WHAT THE TASK ASKS:
Please give the number of lines in the entries below that hold "computer", with no other words.

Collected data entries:
■ ■ ■ ■ ■

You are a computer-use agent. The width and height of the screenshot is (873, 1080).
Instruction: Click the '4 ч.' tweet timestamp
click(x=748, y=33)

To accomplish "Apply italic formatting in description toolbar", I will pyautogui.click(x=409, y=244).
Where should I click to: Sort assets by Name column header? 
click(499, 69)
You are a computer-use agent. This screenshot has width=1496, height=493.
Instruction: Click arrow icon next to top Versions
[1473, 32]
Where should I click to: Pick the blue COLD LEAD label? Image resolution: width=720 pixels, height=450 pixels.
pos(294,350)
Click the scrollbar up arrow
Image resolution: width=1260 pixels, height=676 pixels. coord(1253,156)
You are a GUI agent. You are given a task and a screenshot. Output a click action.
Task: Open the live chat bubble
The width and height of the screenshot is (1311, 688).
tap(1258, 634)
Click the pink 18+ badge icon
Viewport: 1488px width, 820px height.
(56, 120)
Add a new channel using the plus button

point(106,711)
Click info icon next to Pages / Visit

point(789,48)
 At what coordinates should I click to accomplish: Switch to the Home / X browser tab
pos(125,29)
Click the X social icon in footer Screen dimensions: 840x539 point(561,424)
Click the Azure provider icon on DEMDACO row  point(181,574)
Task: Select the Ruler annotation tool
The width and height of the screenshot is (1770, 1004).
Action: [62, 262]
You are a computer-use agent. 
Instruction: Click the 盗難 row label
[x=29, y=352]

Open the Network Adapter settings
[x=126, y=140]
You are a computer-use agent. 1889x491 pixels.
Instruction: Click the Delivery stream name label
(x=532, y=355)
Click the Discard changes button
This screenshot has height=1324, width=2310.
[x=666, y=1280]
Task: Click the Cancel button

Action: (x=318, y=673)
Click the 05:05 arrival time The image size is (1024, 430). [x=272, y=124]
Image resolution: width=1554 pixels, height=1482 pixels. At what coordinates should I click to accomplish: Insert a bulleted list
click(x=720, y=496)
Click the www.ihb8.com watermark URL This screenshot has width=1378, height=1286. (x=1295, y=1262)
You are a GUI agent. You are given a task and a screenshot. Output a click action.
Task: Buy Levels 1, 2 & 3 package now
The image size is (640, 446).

■ ■ ■ ■ ■

WRITTEN ANSWER:
4